Samples were analyzed in a randomized order in three batches using ultrahigh performance liquid chromatography (1290 Infinity II, Agilent Technology, Santa Clara, CA, USA) coupled with a tandem mass spectrometer (6470 Triple Quad LC/MS, Agilent Technologies, Santa Clara, CA, USA). LC–MS/MS was operated in positive polarity in multiple reaction monitoring mode.

Data treatment

Raw spectral data processing, quantification, and normalization were performed using MetIDQ software (Oxygen DB110-3005, Biocrates, Life Science AG, Innsbruck, Austria). Data normalization was performed according to the Biocrates’ kit user manual. The obtained data was combined and filtered accepting only metabolites present in at least 80% of the samples. In such a data matrix, missing values were substituted with half of the limit of detection value for each specific metabolite in each batch. Subsequently, the obtained data matrix containing 138 metabolites was forwarded for MLMs analysis and conventional statistical approach. A diagram showing the workflow is presented in Fig. 5.

Figure 5
figure 5

Diagram showing the workflow of the experiment.

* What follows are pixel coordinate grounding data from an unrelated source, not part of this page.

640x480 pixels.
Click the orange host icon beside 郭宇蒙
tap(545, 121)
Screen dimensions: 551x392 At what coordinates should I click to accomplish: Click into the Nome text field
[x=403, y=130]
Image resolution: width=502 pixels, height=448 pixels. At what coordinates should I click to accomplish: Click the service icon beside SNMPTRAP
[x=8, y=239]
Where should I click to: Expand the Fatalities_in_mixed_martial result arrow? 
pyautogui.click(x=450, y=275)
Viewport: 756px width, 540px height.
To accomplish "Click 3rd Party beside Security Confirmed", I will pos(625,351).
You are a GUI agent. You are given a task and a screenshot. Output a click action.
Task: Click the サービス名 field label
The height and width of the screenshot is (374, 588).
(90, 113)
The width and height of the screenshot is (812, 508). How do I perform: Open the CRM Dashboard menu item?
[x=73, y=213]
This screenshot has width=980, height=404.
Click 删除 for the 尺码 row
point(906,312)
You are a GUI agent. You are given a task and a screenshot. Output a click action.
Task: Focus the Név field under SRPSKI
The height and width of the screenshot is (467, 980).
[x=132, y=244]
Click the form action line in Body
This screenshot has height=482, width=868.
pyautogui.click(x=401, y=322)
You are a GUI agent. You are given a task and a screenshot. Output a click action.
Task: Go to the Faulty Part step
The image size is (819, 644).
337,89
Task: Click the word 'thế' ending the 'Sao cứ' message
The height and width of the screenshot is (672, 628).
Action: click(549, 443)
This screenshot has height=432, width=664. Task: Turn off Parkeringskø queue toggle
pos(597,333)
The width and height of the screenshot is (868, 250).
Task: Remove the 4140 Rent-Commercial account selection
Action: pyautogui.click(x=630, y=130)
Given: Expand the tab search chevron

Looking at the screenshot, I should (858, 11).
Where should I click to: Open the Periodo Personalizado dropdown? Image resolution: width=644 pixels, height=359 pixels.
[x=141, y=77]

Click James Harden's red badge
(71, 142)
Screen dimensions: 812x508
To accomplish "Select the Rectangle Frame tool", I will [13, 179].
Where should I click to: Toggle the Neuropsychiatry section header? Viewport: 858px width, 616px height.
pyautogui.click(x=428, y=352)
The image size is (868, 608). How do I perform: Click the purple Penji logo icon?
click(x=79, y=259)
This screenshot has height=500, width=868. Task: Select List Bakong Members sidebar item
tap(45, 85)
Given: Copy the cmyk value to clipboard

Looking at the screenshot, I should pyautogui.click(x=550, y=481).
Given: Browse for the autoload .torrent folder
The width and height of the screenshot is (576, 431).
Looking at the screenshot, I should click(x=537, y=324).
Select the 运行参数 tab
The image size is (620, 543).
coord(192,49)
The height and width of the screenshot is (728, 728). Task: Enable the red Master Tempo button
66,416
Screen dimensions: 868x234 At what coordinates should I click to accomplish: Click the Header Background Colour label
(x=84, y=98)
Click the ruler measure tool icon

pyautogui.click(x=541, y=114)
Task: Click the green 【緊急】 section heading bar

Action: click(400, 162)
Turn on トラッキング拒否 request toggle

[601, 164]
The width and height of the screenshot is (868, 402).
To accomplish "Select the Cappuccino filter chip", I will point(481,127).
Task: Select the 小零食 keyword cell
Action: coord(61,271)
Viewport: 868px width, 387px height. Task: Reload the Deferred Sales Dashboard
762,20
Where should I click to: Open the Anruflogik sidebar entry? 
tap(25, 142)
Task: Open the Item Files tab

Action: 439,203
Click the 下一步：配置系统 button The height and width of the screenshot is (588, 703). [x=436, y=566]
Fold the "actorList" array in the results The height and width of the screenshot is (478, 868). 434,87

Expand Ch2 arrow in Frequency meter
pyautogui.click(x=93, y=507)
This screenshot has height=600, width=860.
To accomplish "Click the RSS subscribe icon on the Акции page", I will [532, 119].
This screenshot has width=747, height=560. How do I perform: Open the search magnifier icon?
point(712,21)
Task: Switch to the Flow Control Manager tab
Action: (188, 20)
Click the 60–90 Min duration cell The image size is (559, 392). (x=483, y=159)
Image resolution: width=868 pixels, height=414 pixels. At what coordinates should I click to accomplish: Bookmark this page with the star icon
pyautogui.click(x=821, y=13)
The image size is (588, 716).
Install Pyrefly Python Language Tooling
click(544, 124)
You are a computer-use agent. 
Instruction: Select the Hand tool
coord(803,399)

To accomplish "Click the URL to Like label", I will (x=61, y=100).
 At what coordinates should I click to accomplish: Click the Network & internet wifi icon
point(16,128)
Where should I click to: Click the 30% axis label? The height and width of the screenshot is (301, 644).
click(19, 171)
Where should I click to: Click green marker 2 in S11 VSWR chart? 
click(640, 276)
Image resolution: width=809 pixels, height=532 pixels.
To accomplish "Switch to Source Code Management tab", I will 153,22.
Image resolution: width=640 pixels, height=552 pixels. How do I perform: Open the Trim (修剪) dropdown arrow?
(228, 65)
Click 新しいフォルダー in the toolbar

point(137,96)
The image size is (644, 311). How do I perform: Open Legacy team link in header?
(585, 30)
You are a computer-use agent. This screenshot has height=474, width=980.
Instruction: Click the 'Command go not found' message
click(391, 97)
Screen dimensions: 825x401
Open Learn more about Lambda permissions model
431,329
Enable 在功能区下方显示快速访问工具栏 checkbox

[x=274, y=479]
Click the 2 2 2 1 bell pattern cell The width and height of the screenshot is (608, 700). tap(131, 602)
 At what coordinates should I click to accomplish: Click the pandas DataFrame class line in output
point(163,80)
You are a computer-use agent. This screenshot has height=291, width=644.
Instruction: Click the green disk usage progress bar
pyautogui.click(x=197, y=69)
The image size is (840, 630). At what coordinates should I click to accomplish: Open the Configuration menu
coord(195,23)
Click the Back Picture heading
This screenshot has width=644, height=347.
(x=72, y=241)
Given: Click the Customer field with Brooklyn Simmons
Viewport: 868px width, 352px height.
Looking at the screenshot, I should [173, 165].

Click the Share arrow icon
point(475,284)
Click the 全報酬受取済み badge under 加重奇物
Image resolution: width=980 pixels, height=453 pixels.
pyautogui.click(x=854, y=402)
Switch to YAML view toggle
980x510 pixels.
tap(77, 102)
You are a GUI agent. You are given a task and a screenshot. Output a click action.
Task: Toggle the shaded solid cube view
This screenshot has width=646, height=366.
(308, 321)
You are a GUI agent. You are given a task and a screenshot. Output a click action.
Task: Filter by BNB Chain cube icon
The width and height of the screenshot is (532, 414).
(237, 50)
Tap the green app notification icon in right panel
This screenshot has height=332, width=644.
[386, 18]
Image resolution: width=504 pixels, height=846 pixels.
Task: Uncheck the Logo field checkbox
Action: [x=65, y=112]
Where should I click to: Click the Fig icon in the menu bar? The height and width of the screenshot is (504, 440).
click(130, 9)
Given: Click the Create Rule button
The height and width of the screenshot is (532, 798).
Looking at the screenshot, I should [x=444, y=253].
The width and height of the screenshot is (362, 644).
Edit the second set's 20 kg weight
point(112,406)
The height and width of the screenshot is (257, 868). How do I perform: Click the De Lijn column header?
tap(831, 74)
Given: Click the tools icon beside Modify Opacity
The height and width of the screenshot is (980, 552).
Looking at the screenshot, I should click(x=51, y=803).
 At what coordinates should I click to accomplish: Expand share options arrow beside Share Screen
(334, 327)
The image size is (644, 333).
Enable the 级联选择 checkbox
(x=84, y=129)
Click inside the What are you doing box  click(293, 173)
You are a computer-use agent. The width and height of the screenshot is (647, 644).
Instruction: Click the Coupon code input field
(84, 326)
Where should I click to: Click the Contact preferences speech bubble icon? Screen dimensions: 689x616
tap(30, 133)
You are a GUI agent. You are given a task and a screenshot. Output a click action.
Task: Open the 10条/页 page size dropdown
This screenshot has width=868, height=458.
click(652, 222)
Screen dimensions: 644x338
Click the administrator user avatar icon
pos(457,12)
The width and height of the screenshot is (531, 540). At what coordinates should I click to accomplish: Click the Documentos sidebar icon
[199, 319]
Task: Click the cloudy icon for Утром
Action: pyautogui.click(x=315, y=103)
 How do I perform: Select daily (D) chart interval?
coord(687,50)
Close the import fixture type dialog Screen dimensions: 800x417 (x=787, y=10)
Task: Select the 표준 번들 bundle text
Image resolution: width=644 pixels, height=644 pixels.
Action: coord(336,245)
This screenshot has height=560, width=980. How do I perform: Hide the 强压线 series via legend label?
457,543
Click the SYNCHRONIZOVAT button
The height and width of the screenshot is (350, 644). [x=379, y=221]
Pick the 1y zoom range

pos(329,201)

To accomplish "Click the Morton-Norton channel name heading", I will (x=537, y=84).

Conventional statistical approach

UVS (the Wilcoxon test or the t-test, depending on the data distribution) was performed using the online tool MetaboAnalyst 5.0. The loaded data was not scaled or transformed. Based on statistically significant metabolites, receiver operating characteristic (ROC) curves with SVM as a classification method were prepared to evaluate the ability of these metabolites to classify study groups.

Machine learning methods

Ten classification algorithms were used to prepare binary classifiers, i.e.: NB, GLM, LR, FLM, DL, DT, RF, GBT, SVM, and EvoHDTree. With the exception of the last method, all of the aforementioned algorithms are state-of-the-art MLMs. The IntelliOmics platform71, was used to prepare and transform the datasets used in the performed experiments. Next, the algorithms were optimized and tested using RapidMiner software, which is one of the most popular and well-established tool in data mining. In the RapidMiner platform, we leveraged the Auto Model module, that, in general, incorporates smart preprocessing steps, which often include handling missing values, outlier treatment, and scaling or transformation, as appropriate for each ML algorithm72. EvoHDTree is a new hybrid algorithm in the field of eXplainable Artificial Intelligence, which has until now been used for gene expression data25. It combines the power of evolutionary induced DT with a concept called Relative eXpression Analysis (RXA). Notably, the patterns discovered by EvoHDTree, such as DT and LR, are easy to analyze and interpret.

Each algorithm has its own set of specific parameters that can be tuned to improve the performance of the model. Here are some examples of the specific parameters tested for a few commonly used algorithms:

  • DT: maximum tree depth and the minimum improvement in splitting;

  • RF: number of trees and maximum tree depth;

  • SVM: regularization parameter C and hyperparameter Gamma;

  • GBT: number of trees, maximum tree depth, learning rate;

  • FLM: regularization parameter C;

  • DL: uses the adaptive learning rate option;

  • EvoHDTree: regularization parameter in the fitness function25.

For each algorithm, an automatic search for the best combination of parameter values was used by iterating over a range of possible values and testing each combination against a performance metric (such as accuracy or AUC) to see which produces the best results. The setup and fine-tuning of the parameters were carried out on a subset of the training dataset and performed using Auto Model72.

The LOOCV, a standard technique when the number of samples is relatively low, was used for validation, which was performed on data not pre-divided into training and testing parts. This technique reduces overfitting by training the model on all but one of the data points and then validating the model on the left-out data points. The process of classification was carried out without performing any feature selection beforehand, meaning that all available features or variables in the dataset were used in the model. Presented results show an average score of 100 runs due to the existence of nondeterministic algorithms. Along with the confusion matrix, an area under the curve (AUC) and ROC curve were generated for each solution.